Please excuse me, my beloved regular Gentle Readers. I must just get a few things off my not-inconsiderable chest. You may prefer to avoid this post and return next time, as I can assure you I am not talking to any of you.
Item – If a blogger wants people to comment on her/his blog, it’s a good (logical?) idea to make sure they can. To take, ooh, a completely random example, if a blogger has a blogspot account, they might want to make sure they haven’t left the settings so only people with blogspot or google accounts can comment. As lovely as a given blog-post is, I am so not going to set up yet another account, on top of my wordpress ones, my hotmail one, my university one, my work one, my favourite forum one, my favourite forum off-shoot one, and my fertility charting one, just so I can say something on a new-to-me blog, on what might be a one-off mission. It’d be infinitely more courteous of the blogger to quickly-quickly-takes-three-minutes change his/her settings to accept openID or similar. No, I don’t mind doing word verification. Yes, I can perfectly see why a person wouldn’t want any old anonymous wing-nut barging about in the comments. Still. OpenID. Is way to go.
Item – Please don’t email me privately just to tell me how your four miscarriages and two failed IVFs trump my two (three?) miscarriages and six Clomid cycles. Of course they do. I never said they didn’t. I am well aware there are bloggers/blog-readers out there whose stories make mine look like a brisk skip through the autumn leaves in my favourite park. But, you see, my blog is about (go figure!) me. It would be very odd if it were about you, don’t you think? You’re perfectly entitled to set up your own blog and ask for your well-deserved cookies and cuddles on that. Meanwhile, as I skipped through said park, I trod on a rake. I may not have fallen in a bear-trap as you did, but my nose is bleeding right now and a hanky would be more… befitting?… than a lecture on the bigness and sharpness of the stakes you fell on. (For the record, I am writing this here instead of replying to you privately because my hand went into a sort of spasm as I read your email, and I hit ‘delete’ and then I hit ‘delete irretrievably forever’. And then I ran away and made a cup of tea and spilt said tea over carpet. When I had finished mopping and hyperventilating, I realised I couldn’t retrieve the email. This is probably for the best). (Also for the record, this email was (apparently) not from a blogger or a regular reader/lurker).

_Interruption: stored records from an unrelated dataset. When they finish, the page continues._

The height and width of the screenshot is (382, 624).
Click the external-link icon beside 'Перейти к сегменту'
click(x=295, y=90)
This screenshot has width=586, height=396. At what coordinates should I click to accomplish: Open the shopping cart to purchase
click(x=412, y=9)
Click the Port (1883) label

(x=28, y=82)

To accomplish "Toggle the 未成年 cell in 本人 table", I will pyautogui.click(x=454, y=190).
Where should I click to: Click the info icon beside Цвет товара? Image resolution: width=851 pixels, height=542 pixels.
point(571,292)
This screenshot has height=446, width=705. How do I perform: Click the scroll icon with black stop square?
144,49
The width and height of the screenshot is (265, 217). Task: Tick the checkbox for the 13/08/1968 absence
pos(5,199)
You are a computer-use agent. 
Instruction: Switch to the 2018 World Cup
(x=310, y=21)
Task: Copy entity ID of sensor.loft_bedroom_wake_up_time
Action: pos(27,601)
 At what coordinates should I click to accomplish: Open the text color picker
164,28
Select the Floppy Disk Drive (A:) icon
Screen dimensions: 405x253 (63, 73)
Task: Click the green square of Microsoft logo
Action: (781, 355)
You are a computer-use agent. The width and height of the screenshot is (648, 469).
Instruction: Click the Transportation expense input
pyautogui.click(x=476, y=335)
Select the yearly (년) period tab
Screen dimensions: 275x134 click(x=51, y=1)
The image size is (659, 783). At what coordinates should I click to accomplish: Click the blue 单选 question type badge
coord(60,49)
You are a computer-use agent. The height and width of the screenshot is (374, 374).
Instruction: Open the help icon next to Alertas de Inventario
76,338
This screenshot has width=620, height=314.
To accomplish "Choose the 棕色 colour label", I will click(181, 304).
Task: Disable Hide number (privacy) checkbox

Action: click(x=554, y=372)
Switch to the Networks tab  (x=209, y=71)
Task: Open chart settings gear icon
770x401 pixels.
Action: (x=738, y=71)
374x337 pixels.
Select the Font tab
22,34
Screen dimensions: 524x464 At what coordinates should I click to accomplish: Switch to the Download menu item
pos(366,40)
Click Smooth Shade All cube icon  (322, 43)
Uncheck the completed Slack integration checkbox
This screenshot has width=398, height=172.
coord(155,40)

Item – To the person who, anonymously, left a ‘how exciting! Congratulations!’ comment on the post with the positive pregnancy test this morning: That photo was taken more than two weeks ago. There have been, what, ten? posts since that one. While I appreciate the sentiment, it is a good idea in general to check the most recent post on a blog if you’re late to the party. Especially on an IF blog. We are the club of Shit Happens. I’m afraid I have deleted the comment. I’m in a button-stabbing sort of mood. I do appreciate the sentiment, I swear. It’s just the timing of it that… is not quite… you know. (Incidentally, this happened last time too. *sigh*).
To those of you who read all this anyway, despite the fact it didn’t apply to you, sorry about that. I must now go and knit something at a ferociously tight tension and knock another cup of tea over.